-- Listed records follows --

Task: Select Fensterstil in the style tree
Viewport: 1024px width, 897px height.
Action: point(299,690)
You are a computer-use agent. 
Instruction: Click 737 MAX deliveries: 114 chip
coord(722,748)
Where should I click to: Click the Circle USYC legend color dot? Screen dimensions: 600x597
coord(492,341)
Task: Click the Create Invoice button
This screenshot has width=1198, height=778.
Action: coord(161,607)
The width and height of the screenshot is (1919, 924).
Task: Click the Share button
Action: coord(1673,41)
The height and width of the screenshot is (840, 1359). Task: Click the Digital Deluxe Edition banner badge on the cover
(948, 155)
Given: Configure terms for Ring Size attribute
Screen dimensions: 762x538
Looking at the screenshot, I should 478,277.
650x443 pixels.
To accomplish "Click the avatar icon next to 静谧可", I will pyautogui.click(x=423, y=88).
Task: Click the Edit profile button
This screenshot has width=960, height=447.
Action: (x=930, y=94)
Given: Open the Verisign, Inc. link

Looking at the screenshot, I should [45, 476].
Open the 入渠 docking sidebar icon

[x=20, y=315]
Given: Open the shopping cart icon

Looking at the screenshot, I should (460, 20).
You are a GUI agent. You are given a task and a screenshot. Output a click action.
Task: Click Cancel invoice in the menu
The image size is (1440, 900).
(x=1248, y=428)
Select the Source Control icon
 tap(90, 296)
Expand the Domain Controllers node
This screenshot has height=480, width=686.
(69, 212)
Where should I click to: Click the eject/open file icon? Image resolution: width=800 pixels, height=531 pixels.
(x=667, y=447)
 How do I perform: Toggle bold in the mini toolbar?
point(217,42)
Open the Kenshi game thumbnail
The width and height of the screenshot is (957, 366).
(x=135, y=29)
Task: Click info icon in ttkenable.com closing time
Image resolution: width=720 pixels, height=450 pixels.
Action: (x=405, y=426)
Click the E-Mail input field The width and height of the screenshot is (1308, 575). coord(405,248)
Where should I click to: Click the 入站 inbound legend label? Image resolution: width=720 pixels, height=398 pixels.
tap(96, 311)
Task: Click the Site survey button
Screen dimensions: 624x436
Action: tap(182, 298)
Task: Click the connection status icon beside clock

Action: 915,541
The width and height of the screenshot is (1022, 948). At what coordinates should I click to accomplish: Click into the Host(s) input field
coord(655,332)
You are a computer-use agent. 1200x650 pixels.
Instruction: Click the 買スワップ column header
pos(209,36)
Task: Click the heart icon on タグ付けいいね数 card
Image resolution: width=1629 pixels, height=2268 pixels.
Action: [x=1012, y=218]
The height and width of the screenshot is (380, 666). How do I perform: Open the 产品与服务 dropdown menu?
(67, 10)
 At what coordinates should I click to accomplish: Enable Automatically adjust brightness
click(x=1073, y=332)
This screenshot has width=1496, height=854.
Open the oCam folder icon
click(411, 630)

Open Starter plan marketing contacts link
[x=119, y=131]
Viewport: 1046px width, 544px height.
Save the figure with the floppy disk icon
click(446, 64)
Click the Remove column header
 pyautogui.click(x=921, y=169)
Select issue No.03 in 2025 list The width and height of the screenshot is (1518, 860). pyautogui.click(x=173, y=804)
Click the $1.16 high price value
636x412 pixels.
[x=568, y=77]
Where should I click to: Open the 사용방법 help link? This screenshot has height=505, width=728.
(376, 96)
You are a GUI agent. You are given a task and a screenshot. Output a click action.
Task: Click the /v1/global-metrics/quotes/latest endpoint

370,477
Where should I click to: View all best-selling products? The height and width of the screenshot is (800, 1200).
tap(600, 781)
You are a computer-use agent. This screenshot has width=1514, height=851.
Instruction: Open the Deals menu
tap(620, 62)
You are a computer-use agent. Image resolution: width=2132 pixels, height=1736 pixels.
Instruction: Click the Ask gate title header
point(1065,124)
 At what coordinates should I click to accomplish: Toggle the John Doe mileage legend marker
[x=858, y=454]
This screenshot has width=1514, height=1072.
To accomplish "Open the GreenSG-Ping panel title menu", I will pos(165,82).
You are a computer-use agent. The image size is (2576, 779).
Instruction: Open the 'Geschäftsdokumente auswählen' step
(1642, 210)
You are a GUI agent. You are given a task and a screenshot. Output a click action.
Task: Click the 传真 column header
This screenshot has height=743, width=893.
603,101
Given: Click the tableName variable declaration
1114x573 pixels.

-- Listed records concluded --

Whenever a line includes the word "computer", pull it out of the entries.

You are a computer-use agent. 
You are a computer-use agent. 1200x650 pixels.
You are a computer-use agent. This screenshot has width=1514, height=851.
You are a computer-use agent. Image resolution: width=2132 pixels, height=1736 pixels.
You are a computer-use agent. The image size is (2576, 779).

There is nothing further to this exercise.